9. Apart from writing, what else are you passionate about?
Eliminating injustice, doing away with racism, anti-Semitism, homophobia, and xenophobia, and counteracting climate change before it’s too late. (In other words, I want to be Miss America.) But they’re all true. I majored in psychology in college, and one of my professor’s used the term “generativity” to mean leaving the world a better place for those who follow. That is what I am passionate about!
10. What influenced you to enter the WILDsound Festival? Did you enjoy the feedback you received?
I read the festival’s information on Film Freeway, and it sounded intriguing – and manageable: just the screenplay’s first ten pages; we’re not analyzing character development, arcs and plot resolutions – just the first few pages to see if viewers would get hooked. Nice!

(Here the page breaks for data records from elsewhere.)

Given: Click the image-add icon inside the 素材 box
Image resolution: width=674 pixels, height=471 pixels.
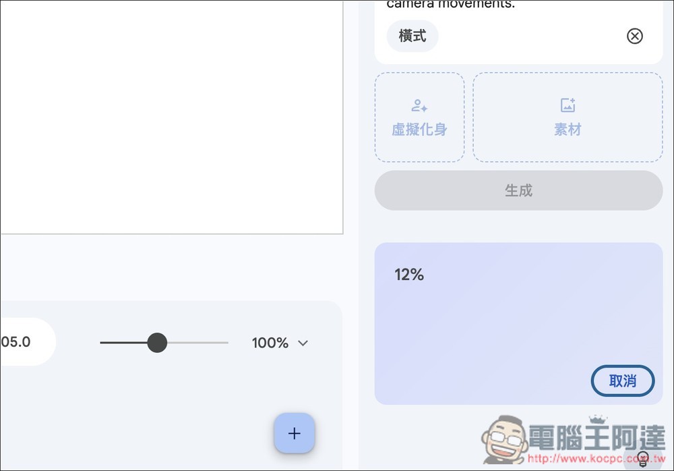Looking at the screenshot, I should tap(567, 105).
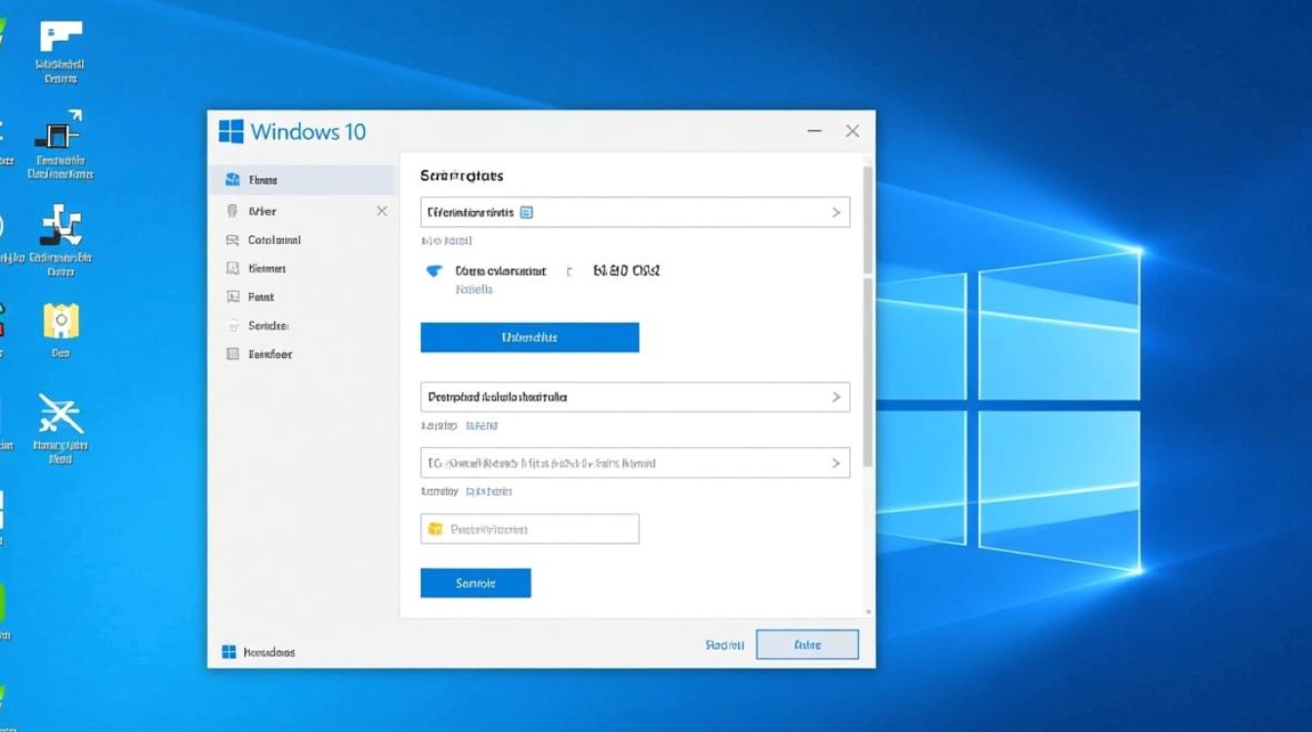This screenshot has width=1312, height=732.
Task: Expand the first row chevron under the heading
Action: pos(836,212)
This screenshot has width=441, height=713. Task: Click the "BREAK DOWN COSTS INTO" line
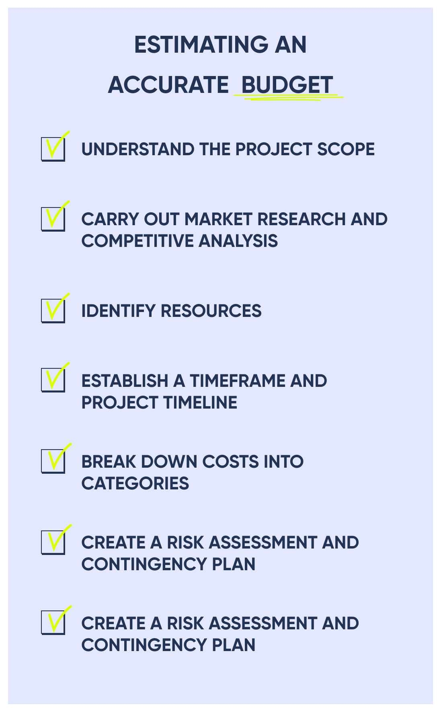(192, 462)
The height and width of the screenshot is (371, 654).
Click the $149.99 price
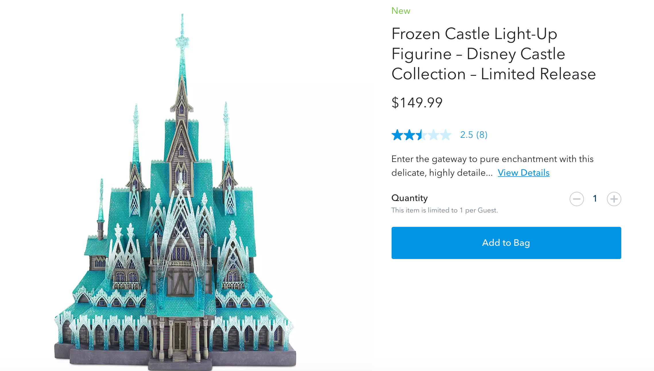417,103
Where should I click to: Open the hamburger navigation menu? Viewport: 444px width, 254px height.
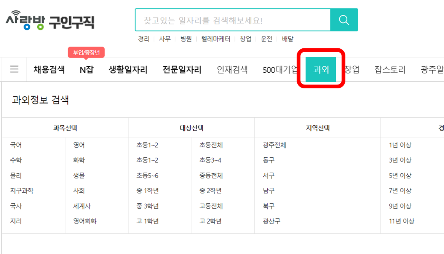tap(14, 69)
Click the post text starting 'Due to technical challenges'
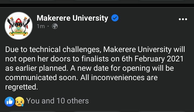Screen dimensions: 194x112 pyautogui.click(x=95, y=68)
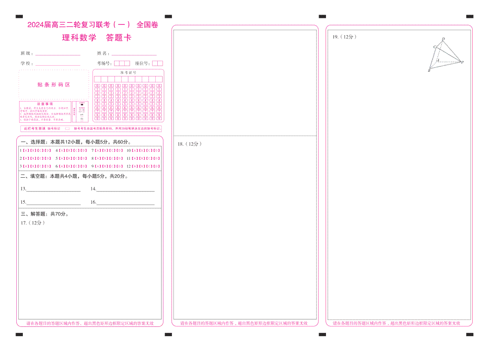Viewport: 489px width, 346px height.
Task: Click the 理科数学 答题卡 title
Action: click(x=96, y=38)
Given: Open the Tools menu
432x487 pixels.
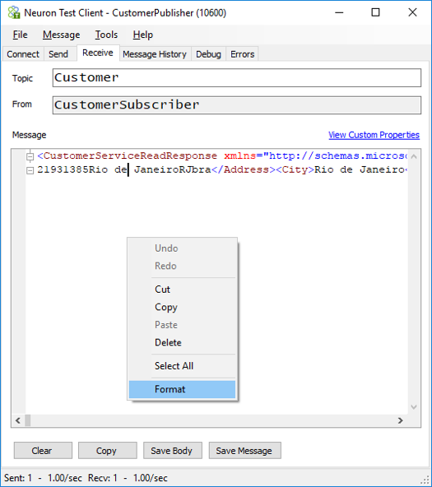Looking at the screenshot, I should coord(106,35).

Any advice or tips you’d like to pass on to other writers?
There’s a story I tell when I speak with young writers; I’m not certain that it’s true, but its message certainly is. Allegedly, Earnest Hemmingway was scheduled to speak before an assembly of aspiring writers at a major university. Hundreds of students sat in the auditorium with pencils in-hand, waiting for the great Hemmingway to share his secrets for writing the great American novel. The author is said to have walked onto the stage, taken his place at the lectern, and paused for more than a few moments, just looking out at those assembled. When he spoke, he was short and to the point. He reportedly said: “So … you all want to be writers, eh? Then what the hell are you doing here? Why aren’t you home writing?” – and then he walked off the stage. There’s no substitute for exercising your creative muscles. Use them, or lose them. And best of luck to all of us.